↓↓↓
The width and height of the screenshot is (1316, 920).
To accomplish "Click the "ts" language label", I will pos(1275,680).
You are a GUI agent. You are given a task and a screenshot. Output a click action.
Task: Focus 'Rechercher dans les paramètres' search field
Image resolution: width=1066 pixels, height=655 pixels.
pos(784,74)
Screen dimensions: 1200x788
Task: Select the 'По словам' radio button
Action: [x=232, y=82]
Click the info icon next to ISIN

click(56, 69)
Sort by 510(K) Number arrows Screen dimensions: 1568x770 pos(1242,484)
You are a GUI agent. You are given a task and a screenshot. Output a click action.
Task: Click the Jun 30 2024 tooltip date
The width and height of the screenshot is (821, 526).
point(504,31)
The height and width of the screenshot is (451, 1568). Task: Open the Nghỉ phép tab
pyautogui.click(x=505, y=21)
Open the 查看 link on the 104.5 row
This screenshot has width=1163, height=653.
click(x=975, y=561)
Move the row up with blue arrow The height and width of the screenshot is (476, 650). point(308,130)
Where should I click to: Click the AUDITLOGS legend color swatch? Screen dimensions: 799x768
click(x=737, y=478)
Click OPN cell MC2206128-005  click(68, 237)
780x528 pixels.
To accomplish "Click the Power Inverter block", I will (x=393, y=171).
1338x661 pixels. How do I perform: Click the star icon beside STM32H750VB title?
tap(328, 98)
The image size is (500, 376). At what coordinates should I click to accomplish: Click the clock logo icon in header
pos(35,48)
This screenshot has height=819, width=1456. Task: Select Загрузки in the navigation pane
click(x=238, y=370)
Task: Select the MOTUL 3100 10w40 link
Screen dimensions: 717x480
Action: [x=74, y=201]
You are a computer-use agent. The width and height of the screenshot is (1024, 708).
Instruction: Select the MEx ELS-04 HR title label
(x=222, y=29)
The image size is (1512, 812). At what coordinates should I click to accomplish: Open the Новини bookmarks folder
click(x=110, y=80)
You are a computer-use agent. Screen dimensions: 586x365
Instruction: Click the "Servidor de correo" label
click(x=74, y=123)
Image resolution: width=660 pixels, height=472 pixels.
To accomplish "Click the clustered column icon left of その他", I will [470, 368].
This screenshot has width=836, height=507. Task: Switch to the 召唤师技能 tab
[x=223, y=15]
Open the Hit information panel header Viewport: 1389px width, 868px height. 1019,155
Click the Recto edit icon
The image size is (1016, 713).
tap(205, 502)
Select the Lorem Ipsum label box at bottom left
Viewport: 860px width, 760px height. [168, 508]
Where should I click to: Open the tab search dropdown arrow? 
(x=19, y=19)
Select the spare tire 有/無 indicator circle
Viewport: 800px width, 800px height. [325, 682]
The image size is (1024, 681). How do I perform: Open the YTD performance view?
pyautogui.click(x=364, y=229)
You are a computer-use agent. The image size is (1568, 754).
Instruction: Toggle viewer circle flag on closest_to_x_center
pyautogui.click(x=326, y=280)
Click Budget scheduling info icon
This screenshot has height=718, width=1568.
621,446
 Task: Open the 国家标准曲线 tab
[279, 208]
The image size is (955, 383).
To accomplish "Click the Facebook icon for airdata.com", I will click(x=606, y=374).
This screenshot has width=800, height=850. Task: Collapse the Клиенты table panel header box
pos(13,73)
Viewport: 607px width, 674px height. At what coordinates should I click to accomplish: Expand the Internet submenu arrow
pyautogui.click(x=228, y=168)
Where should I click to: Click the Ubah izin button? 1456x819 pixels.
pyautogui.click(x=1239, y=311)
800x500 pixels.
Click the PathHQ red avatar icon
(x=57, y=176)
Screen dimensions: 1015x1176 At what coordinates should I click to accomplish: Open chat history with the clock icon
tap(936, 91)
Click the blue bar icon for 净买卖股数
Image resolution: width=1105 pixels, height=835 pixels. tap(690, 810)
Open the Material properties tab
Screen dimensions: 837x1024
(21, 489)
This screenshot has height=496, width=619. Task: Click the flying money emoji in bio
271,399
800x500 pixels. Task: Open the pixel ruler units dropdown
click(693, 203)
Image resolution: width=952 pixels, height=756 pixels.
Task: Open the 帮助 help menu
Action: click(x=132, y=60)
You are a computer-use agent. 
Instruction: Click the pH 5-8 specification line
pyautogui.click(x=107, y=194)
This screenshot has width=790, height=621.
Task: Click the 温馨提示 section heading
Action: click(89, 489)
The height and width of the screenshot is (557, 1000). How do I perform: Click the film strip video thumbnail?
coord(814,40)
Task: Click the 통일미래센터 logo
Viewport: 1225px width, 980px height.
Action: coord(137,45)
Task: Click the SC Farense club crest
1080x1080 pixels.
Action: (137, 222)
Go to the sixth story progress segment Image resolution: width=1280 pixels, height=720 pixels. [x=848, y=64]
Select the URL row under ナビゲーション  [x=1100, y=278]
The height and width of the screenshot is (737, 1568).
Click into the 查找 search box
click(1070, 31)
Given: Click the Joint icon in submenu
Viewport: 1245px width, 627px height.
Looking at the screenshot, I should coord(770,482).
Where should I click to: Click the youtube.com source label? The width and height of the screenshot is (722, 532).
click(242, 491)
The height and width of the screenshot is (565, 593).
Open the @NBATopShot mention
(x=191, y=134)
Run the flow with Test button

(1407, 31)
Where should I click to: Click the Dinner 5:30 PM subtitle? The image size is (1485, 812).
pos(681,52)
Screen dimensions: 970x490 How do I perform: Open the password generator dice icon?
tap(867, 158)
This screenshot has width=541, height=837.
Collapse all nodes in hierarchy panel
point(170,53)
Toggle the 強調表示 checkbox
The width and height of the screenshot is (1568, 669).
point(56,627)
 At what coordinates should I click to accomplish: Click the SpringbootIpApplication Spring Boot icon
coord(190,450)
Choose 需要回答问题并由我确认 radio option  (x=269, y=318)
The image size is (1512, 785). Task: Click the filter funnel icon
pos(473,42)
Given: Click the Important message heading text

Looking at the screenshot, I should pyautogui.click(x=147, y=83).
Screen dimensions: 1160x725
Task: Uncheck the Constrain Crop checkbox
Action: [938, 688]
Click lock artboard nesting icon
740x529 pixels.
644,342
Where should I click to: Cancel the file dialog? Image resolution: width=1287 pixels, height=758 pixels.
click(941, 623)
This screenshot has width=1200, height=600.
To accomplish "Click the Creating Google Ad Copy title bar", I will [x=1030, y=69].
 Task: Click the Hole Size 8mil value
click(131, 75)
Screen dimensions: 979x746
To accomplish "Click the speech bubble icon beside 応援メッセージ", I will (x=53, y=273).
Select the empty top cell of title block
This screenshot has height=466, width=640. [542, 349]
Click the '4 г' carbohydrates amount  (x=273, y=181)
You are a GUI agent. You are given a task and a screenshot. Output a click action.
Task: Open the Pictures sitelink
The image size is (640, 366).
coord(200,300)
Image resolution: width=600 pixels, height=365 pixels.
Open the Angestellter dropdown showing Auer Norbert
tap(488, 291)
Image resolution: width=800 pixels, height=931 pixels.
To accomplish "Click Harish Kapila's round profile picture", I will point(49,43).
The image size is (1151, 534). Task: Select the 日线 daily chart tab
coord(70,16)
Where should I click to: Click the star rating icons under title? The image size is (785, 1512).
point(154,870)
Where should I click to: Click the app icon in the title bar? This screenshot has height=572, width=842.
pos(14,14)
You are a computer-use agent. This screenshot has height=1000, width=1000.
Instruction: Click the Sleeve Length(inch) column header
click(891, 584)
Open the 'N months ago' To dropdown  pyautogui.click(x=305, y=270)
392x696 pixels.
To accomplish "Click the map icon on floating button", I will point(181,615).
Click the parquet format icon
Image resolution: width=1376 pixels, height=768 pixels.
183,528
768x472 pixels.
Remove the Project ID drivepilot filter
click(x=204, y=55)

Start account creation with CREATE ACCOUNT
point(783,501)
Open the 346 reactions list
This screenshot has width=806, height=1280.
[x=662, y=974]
↑↑↑
▸ **WORK TASK**
Return nothing but the lines from the first line of the listing through the line with "Task: Focus 'Rechercher", please, keeping every one of them unchanged.

▸ **OUTPUT BELOW**
The width and height of the screenshot is (1316, 920).
To accomplish "Click the "ts" language label", I will pos(1275,680).
You are a GUI agent. You are given a task and a screenshot. Output a click action.
Task: Focus 'Rechercher dans les paramètres' search field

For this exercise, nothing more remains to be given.